**TEXTE À LIRE**
--*--

Mon affaire devant la neuvième chambre tint deux audiences[1]. Après l’audition de mes témoins (Berr, à qui Lemercier-Picard avait remis la fausse pièce, et Ranc que j’avais avisé, le jour même, que le document était forgé), la cause était entendue. Rochefort, très nerveux, dut reconnaître qu’il avait remis cinq cents francs au faussaire qui l’avait berné.

Barboux, dans sa plaidoirie, fit surtout le procès de l’antisémitisme ; il rappela que j’avais toujours défendu la tolérance et, même contre mes amis politiques, la liberté des autres. Je n’en étais point récompensé. C’est ce qui donne leur prix aux luttes pour les idées.

L’avocat de Rochefort, Desplas, célébra le patriotisme de son client ; racontant la visite de Pauffin, il dit que « le ministère de la Guerre avait fait porter le drapeau français chez Rochefort, parce que, nulle part, il ne pouvait être mieux défendu que là. » Il fit aussi l’éloge du « brave commandant Esterhazy » et m’injuria tant qu’il put[2]. À plusieurs reprises, le public, très nombreux, manifesta. Le président Richard menaça de faire évacuer la salle. À la sortie, Rochefort fut acclamé et je fus hué. Des avocats en robe, des gens du monde, des étudiants catholiques criaient à tue-tête : « Mort aux juifs ! À bas les traîtres ! À bas Reinach[3] ! »

Comme il résultait à l’évidence du procès que Lemercier-Picard avait été l’instrument de plus gros personnages, Bertulus demanda des renseignements sur son compte au ministre de la Guerre et sembla vouloir pousser l’affaire. L’esprit d’investigation était ce que ces mi-

  1. 25 janvier et 2 février 1898.
  2. « Il a littéralement, avec le scalpel d’or de son ironie, déchiqueté Yousouf. » (Libre Parole du 3 février.)
  3. Éclair, Petit Journal, Rappel, Gaulois, etc.

--*--

**TÂCHE ÉCRITE A**
Recopiez le passage du texte à lire compris entre « Comme il résultait » et « du 3 février.) », ces deux bouts inclus.
**TÂCHE ÉCRITE B**
D'après le texte à lire, quelle somme Rochefort dut-il reconnaître avoir remise au faussaire ?

**LISTE**

--*--

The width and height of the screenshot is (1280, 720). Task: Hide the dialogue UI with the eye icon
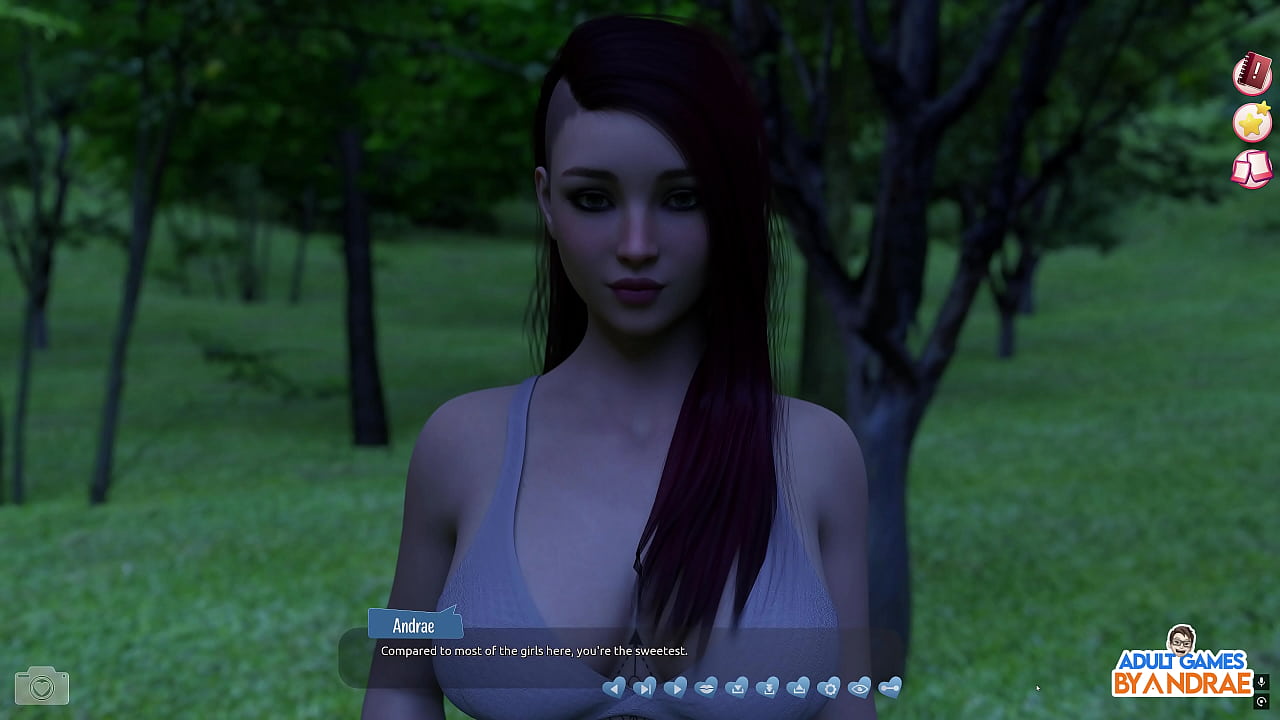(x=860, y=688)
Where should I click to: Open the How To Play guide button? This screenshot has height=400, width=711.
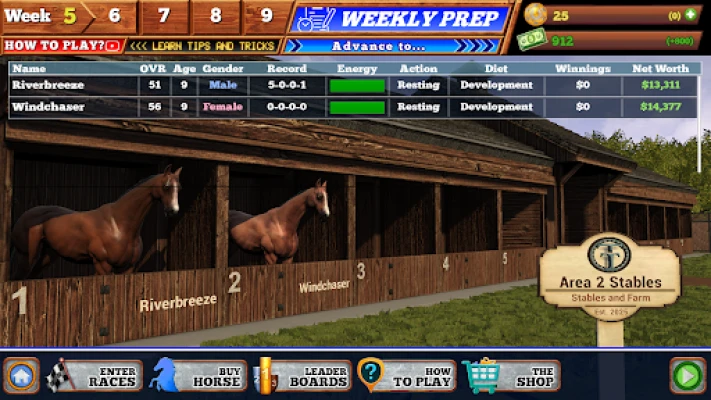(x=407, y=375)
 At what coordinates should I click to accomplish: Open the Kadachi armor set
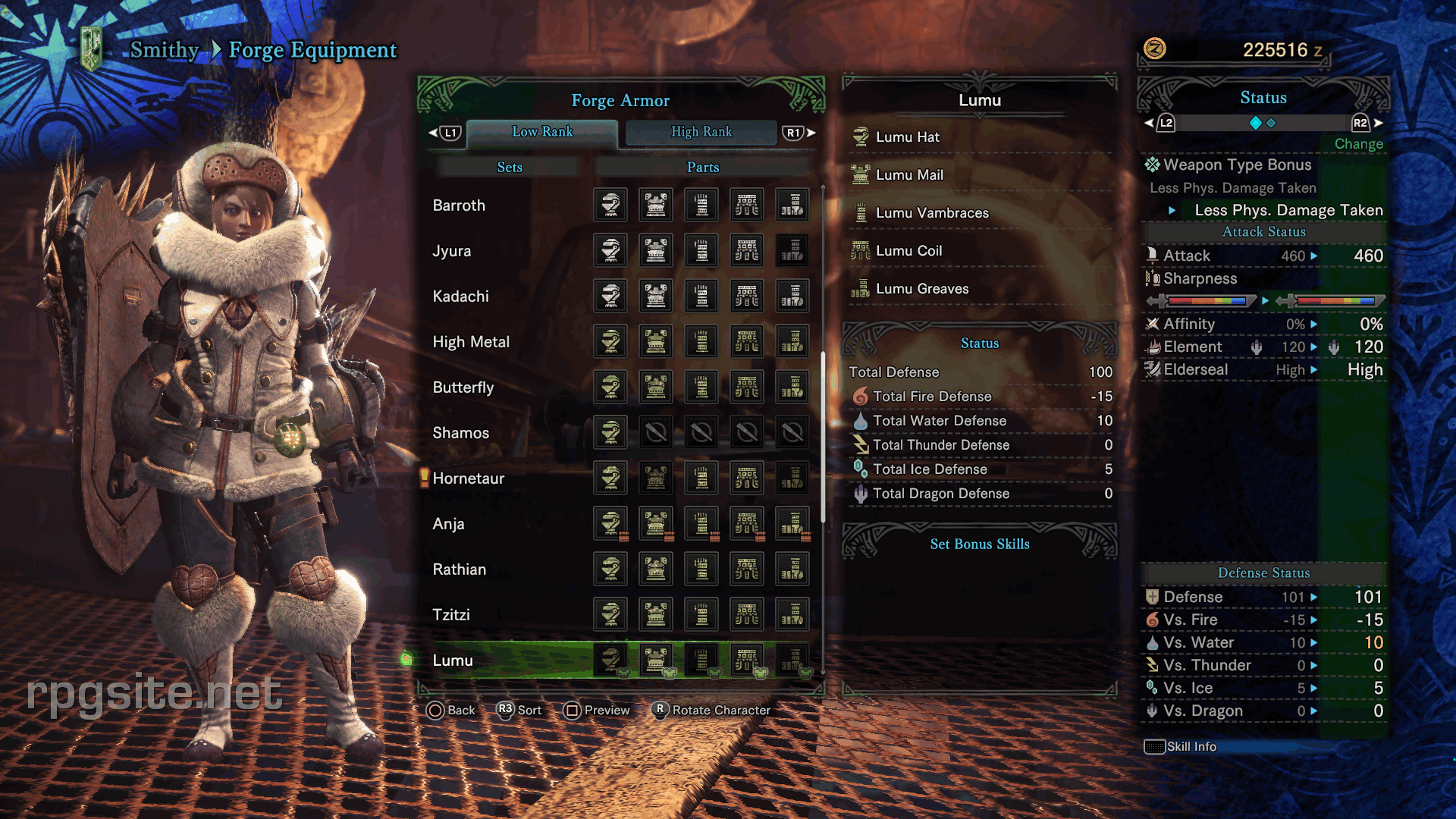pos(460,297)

--*--

**RÉPONSE A**
Comme il résultait à l’évidence du procès que Lemercier-Picard avait été l’instrument de plus gros personnages, Bertulus demanda des renseignements sur son compte au ministre de la Guerre et sembla vouloir pousser l’affaire. L’esprit d’investigation était ce que ces mi-

  1. 25 janvier et 2 février 1898.
  2. « Il a littéralement, avec le scalpel d’or de son ironie, déchiqueté Yousouf. » (Libre Parole du 3 février.)

**RÉPONSE B**
Cinq cents francs.